On sait que l’actif successoral imposable est composé des biens que le défunt détenait en pleine propriété au jour de son décès, déduction faite des dettes qui étaient à sa charge au jour de l’ouverture de sa succession, à condition que leur existence soit dûment justifiée (CGI art. 768).
Toutefois au plan fiscal, certaines dettes sont expressément exclues du passif successoral déductible. Il s’agit en particulier de celles que le défunt avait envers ses héritiers au sens large ou de personnes interposées (notamment les père et mère, enfants et descendants des personnes concernées) (CGI, art. 773, 2°). Mais ce principe comporte deux importantes exceptions : les dettes trouvant leur origine dans la loi restent déductibles de l’actif successoral, tandis que celles qui sont d’origine contractuelle peuvent être déduites si elles ont été consenties par un acte authentique ou par un acte sous-seing privé ayant date certaine autrement que par le décès du débiteur et si les héritiers, donataires ou légataires, et les personnes réputées interposées prouvent la sincérité de la dette et son existence au jour de l’ouverture de la succession.

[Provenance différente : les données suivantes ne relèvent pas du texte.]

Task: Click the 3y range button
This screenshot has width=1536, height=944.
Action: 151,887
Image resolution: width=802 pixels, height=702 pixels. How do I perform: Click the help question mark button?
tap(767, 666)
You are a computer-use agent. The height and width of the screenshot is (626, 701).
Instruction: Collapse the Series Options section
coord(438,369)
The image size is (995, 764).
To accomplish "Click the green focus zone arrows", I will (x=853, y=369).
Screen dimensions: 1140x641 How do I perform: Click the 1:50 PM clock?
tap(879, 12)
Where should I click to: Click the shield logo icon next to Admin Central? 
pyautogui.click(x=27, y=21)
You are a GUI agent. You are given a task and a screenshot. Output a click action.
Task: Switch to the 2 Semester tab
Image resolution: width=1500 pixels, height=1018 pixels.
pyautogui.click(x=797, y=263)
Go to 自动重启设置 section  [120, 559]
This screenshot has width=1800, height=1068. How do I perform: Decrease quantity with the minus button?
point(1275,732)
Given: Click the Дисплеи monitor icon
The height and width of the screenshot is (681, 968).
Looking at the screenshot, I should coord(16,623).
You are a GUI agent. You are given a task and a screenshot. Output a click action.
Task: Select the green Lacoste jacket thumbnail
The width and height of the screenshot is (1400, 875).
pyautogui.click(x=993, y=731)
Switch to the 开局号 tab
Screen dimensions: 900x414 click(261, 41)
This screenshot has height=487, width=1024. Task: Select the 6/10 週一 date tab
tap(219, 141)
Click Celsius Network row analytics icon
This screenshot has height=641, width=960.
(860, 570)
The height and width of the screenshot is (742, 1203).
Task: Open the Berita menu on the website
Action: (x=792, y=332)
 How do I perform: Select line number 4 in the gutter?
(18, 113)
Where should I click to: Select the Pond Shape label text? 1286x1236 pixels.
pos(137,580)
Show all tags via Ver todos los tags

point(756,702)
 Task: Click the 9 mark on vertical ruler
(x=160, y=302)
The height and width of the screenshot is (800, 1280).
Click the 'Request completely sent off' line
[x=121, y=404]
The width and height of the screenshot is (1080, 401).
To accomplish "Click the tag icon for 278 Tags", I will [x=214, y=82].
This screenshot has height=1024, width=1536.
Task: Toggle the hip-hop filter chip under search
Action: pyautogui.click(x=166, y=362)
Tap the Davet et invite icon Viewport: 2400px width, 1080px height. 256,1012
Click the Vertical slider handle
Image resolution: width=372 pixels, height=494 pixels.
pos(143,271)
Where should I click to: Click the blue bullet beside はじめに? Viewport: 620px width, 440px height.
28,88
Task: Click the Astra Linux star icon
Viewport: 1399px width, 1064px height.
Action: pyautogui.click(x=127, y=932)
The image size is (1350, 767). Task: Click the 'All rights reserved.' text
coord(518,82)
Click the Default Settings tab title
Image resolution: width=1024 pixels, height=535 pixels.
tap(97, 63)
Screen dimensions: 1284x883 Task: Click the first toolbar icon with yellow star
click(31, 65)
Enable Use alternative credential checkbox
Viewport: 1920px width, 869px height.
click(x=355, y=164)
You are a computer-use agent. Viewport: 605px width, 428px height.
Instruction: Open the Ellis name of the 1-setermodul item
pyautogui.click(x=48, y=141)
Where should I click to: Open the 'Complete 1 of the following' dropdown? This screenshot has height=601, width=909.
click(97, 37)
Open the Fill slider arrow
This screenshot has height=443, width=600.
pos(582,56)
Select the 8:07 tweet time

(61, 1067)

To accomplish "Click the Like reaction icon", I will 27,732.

Ces critères étant strictement limitatifs, la Cour de cassation a ainsi pu décider qu’à partir du moment où il n’y a pas eu de reconnaissance de dette dûment enregistrée, l’époux marié sous un régime de séparation de biens ne peut pas déduire fiscalement la dette que son défunt conjoint avait envers lui (Cass. com., 20 juin 2006, n° 03-13.746) alors même que le principe des créances entre époux est établi par l’article 1543 du Code civil.